## [Work to complete]
1. Answer these from the forum post about the bucking mare, one line each and marked (a), (b), (c):
(a) What age were the owners told the mare was when they got her?
(b) What injuries did the rider suffer when she was thrown?
(c) Who is coming to look at the mare in a couple of days?
2. List every person the forum post about the bucking mare mentions, other than the writer.
3. Carry on the forum post about the bucking mare, starting after its last sentence.

# Horse bucked me off hard



## Autumnlove (Jul 17, 2014)

So I've had my mare for about 2 years, and have done a lot of ground work with her and did some riding in that time. But didn'aso a ton of her because I had my daughter and had some health stuf for a bit. She has always been a sweet girl, follows me around in the pasture, but not what I would call a "beginner" horse as we were told. I had wanted a beginner type more so because I was getting back into riding after about 4 years off and wanted an easy horse to just relax and ride. We were told when we got her 2 yrs ago that she was 7 years old. 

The vet has checked her and said she looks to be 7 now, so she was only about 5 when we got her. She didn't know how to lunge at all when we got her, and didn't have great ground manners, which was, we were told, from her not beig ridden for several months by the previous owner. Now I believe maybe there was some training missing...well she bucked like crazy several weeks ago after being asked to lope by my brother. Which I believe was because she hadn't been consistenly ridden in afew months. Well she bucked on me a few times, they were mild bucks, and I started riding her almost every day and just getting her tuned up basically.

And she has been doing fantastic, very responsive and wonderful, no more bucking.....until the other day after only riding for about 20 minutes maybe, walk, trot, brief lope, we were walking along, relaxed and good, and she bolted for a second then proceeded to buck like crazy! I held on as tight as I could, but she threw me and I broke part of my back, and have a bruised tailbone. So....what the blast was that? We are having a chiropractor come to look at her in a couple days....but she hasn't been showing any signs of discomfort at all, saddle is fine. I am wonderig if this sounds more behaviour/pain related. She has been listening so well and I have softened her up again, so she only needs very light cues for w/t/c, and she has just been awesome.

## [Record extracts]
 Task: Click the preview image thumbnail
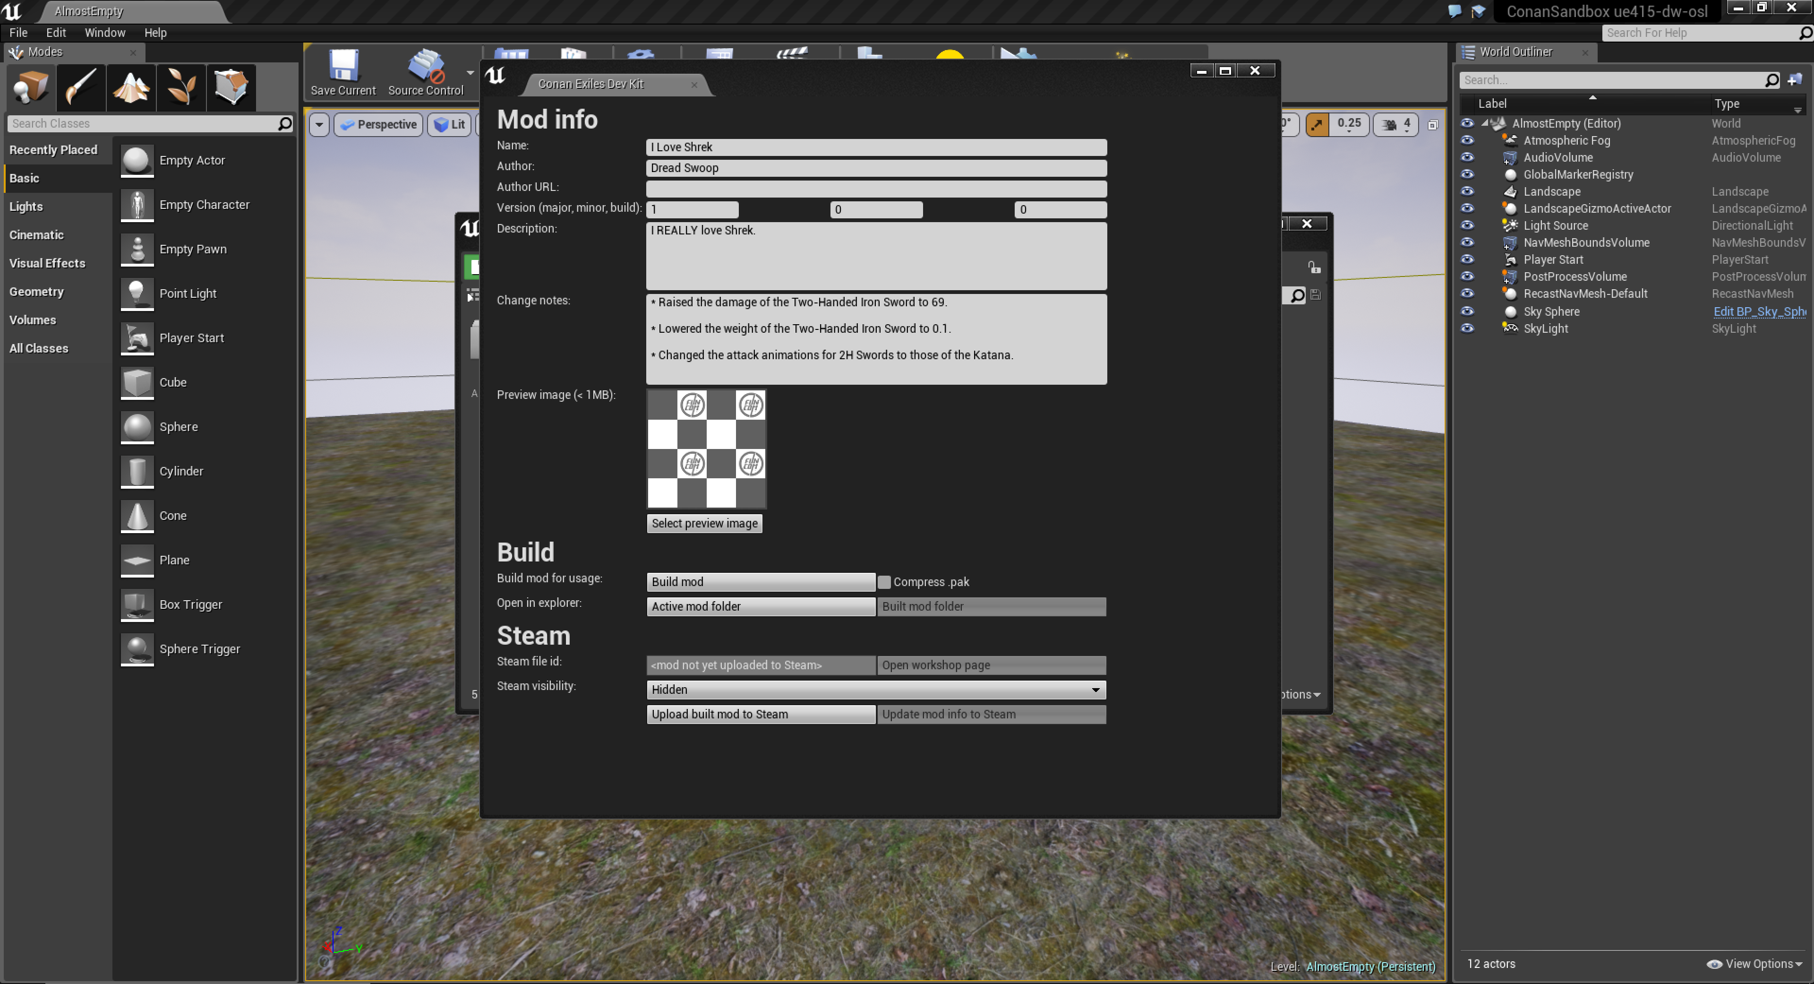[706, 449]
==
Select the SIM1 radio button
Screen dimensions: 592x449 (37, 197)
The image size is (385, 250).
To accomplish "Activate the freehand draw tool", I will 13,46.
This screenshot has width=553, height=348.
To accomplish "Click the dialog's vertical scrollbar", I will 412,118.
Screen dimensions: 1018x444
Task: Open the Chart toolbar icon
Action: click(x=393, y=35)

## [Answer list]
1.
(a) Seven years old.
(b) She broke part of her back and bruised her tailbone.
(c) A chiropractor.

2.
- My daughter
- My brother
- The vet
- The previous owner
- A chiropractor

3.
A other thing, the spot she had thrown me, she was acting more alert and tense when we went over there before at one point in the ride, but then seemed to calm down, u til we turned away from it(didn't see anything there), and then withou warning she flipped out. The bucks were INSANE. She wanted me OFF. Any help/advice would be great. I love this horse and wi be checking into everything that could have caused this, but just wondering what your thoughts are?
_Posted via Mobile Device_


----------



## Autumnlove (Jul 17, 2014)

Also sorry for the typos, I'm on my phone, and perocet lol.
_Posted via Mobile Device_


----------



## Saddlebag (Jan 17, 2011)

Any time a horse begins to go on alert, that's the time to divert it's attention with tight circles this way and that until you feel her relax. Now the thing is, you must not look at yet stay relaxed where she went on alert or it confirms in her mind that she was right to be worried. As long as you keep her feet busy with bending she won't think about anything worrisome. If you do this and you feel her tighten, just keep doing it. She'll get tired of the circles as it's harder work for her.


----------



## TessaMay (Jul 26, 2013)

It sounds to me like there was something in that spot that you could not see that set her off. I would guess, since she bolted a little then started bucking that something hurt her, like bees or a horse fly.


----------



## BlueSpark (Feb 22, 2012)

there are certain horses(and people) that are really good at hiding or putting up with things, until one day they hit the breaking point. Up to that point, they will show only very slight signs that they are nervous/anxious/irritated. So break it down. There are 3 reasons horses buck;

-pain
-fear
-disrespect

if its pain it can be solved by checking saddle fit, teeth, a chiro appointment and maybe a vet check.

if its disrespect it would likely show up in tail swishing, ear pinning, resistance to basic commands, refusal to do what's asked, head tossing and often general bad manners on the ground. This can be fixed by respect building ground work and under saddle work, ideally under the guidance of someone experienced.

if its fear its solved by teaching trust building exercises, and desensitizing to remove the fear. A fear bucker needs to feel the rider is trustworthy and a good leader. When they trust you, they stop bucking.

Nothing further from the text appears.